La Prodigalidad

La prodigalidad es una conducta personal caracterizada por la habitualidad en el derroche o disipación de los bienes propios, malgastándolos de forma desordenada.
Actualmente, la prodigalidad no constituye, propiamente hablando, una causa de incapacitación. En los trabajos parlamentarios previos a la Ley 13/1983 estuvo a punto de ser suprimida del Código Civil. Finalmente, se optó por mantenerla, si bien limitando notoriamente la posibilidad de reclamarla: sólo podrán promover el correspondiente juicio de menor cuantía el cónyuge, los descendientes o ascendientes que (por no poder atender a su propia subsistencia) perciban alimentos del presunto pródigo o se encuentren en situación de reclamárselos.
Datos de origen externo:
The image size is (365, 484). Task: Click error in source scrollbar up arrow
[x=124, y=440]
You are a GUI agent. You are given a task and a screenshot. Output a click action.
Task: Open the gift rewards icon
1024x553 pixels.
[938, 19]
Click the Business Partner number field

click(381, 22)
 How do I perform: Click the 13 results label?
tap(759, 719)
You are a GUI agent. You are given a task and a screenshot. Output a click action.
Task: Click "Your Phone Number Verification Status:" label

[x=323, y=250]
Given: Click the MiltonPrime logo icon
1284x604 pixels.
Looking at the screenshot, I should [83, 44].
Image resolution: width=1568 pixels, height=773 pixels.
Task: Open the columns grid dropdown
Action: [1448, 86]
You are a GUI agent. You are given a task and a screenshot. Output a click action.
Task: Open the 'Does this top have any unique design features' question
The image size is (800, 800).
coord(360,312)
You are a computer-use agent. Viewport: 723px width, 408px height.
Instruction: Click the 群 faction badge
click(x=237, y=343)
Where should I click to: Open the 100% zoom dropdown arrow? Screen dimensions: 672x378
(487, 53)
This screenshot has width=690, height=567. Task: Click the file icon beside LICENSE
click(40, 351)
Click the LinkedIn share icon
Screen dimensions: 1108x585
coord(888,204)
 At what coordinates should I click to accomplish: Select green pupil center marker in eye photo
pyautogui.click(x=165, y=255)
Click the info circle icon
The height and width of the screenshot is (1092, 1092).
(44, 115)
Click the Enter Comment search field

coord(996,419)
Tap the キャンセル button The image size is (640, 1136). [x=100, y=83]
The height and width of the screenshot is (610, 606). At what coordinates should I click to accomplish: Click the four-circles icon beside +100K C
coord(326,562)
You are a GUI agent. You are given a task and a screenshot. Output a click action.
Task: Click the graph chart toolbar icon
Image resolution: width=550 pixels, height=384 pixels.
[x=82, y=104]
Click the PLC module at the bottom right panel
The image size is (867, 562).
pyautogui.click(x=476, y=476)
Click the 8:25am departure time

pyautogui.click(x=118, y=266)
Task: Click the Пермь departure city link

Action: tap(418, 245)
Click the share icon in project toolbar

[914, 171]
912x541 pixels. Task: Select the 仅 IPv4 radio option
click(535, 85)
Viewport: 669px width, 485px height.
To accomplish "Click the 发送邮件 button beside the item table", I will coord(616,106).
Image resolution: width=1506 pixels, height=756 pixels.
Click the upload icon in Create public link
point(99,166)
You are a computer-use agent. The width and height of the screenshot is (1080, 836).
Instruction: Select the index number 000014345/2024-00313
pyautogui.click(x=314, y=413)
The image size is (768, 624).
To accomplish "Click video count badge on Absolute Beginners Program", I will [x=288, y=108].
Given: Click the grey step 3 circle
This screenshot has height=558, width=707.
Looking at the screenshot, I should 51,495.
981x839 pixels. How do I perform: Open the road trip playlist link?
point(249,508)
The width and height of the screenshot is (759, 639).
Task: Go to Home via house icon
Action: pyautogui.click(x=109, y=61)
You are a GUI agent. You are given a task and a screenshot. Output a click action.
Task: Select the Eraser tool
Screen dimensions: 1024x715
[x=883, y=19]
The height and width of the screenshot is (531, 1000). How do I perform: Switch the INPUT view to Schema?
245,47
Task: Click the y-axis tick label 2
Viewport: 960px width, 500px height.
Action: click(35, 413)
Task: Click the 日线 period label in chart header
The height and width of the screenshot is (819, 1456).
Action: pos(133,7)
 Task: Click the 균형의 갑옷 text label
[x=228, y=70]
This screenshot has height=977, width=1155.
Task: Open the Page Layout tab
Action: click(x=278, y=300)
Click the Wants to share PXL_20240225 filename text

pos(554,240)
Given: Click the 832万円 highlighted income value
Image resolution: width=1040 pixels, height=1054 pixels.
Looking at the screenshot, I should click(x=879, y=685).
En caso de que tales familiares no existan, o existiendo, no tengan derecho a alimentos, cada uno es libre de gastar o malgastar cuanto le venga en gana.
El pródigo, reiterémoslo, no es técnicamente un incapacitado, ni se encuentra sometido a tutela, sino a curatela respecto de los actos de carácter patrimonial que, casuísticamente, se determinen en la correspondiente sentencia. Por tanto, el pródigo no se ve privado de su capacidad de obrar, sino que ha de contar con la asistencia de éste para realizar aquellos determinados actos que determine la sentencia, que válidamente no puede realizar sin su consentimiento.
Tras la entrada en vigor de la Ley de Enjuiciamiento Civil la situación en relación con los pródigos se mantiene inalterada:

  • Conforme al artículo 757.5 la declaración de prodigalidad sólo podrá ser instada por el cónyuge, los descendientes o ascendientes que perciban alimentos del presunto pródigo o se encuentren en situación de reclamárselos y los representantes legales de cualquiera de ellos. Si no la pidieran los representantes legales, lo hará el Ministerio Fiscal.
  • De otra parte, conforme al artículo 760.3 la sentencia que declare la prodigalidad determinará los actos que el pródigo no puede realizar sin el consentimiento de la persona que deba asistirle.